A West Nile Virus NS4B P38G mutant strain induces adaptive immunity via TLR7-MyD88-dependent and independent signaling pathways. (P4317)

Abstract

Abstract West Nile virus (WNV)- induced neurological disease has become a public health concern. No vaccines have been approved for human use. We have previously shown that an attenuated WNV, the nonstructural (NS) 4B-P38G mutant, induced stronger innate cytokine and T cell responses than wild-type WNV. Mice immunized with this mutant were all protected from subsequent lethal wild-type WNV infection. Here, we found both Toll-like receptor (TLR7) and MyD88 expression are required for host protection from NS4B P38G mutant infection. Infected MyD88-/- and TLR7-/- mice had lower IL-12 expression, IgM production, and reduced effector T cell functions. MyD88-/- and TLR7-/- dendritic cells (DC)s exhibited impaired antigen-presenting functions compared to wild-type DCs. At the late stage of infection or during secondary challenge with wild-type WNV, MyD88-/- and IL-1R-/- mice displayed reduced memory T cell responses compared to wild-type mice; whereas TLR7-/- mice had normal T cell functions.
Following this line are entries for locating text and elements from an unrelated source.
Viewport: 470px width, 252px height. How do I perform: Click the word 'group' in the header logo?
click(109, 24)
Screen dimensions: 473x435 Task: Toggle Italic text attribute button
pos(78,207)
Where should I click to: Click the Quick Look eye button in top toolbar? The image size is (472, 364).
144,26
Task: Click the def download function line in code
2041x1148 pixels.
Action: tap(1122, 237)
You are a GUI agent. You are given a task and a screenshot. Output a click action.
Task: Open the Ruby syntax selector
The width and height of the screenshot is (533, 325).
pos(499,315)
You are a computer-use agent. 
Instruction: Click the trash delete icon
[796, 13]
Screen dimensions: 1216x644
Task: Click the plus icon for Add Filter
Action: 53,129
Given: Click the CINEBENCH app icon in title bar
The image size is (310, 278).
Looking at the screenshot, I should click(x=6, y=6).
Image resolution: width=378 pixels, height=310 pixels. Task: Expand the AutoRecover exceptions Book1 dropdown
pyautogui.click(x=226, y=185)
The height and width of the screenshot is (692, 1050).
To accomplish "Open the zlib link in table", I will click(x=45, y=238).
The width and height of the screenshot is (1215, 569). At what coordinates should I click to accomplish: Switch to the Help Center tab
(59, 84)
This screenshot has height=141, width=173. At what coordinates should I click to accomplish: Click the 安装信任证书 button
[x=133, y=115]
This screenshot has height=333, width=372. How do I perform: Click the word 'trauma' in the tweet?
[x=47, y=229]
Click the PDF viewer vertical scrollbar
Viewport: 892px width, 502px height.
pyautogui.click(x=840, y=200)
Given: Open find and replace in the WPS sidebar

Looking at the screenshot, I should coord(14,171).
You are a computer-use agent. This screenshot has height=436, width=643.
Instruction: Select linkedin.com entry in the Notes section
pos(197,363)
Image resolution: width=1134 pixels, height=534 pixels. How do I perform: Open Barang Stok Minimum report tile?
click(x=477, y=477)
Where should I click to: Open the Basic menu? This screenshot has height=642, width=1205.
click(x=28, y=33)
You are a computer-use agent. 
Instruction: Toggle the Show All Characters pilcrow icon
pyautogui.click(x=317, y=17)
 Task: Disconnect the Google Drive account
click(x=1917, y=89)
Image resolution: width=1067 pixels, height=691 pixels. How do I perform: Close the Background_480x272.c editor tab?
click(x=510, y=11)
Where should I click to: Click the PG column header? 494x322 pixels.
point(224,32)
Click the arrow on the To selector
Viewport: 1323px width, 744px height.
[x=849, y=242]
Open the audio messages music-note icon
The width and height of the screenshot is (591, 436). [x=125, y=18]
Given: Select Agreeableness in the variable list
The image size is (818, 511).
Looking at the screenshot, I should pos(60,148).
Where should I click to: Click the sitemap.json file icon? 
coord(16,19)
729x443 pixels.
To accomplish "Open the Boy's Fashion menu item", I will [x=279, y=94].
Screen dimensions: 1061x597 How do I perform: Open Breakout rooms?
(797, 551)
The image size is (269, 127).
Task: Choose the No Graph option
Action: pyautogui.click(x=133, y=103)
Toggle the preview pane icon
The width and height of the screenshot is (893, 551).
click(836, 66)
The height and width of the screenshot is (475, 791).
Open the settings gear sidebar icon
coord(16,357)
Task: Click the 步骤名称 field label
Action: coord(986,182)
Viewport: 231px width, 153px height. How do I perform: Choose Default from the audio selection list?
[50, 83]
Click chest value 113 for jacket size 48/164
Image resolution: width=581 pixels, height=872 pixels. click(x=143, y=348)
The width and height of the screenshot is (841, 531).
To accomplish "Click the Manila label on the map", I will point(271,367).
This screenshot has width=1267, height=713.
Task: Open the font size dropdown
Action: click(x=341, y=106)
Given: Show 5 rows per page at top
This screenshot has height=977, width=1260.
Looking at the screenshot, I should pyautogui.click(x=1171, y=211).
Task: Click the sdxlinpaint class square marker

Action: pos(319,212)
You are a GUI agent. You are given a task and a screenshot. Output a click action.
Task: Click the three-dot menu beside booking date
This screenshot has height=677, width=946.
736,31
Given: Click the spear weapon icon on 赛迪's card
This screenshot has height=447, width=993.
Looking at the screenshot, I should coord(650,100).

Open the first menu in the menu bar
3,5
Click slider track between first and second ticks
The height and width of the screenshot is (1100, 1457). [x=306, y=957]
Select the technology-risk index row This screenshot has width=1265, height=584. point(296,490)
Moreover, immunization of MyD88-/- and TLR7-/- mice with NS4B P38G mutant strain offer partial or full protection respectively from subsequent lethal wild-type WNV infection. Thus, TLR7-MyD88 signaling is required for initial T cell priming; whereas the TLR7-independent MyD88 signaling is involved in memory T cell development during NS4B P38G mutant infection. Results can be utilized as a paradigm to aid in the rational development of efficacious live attenuated flavivirus vaccines.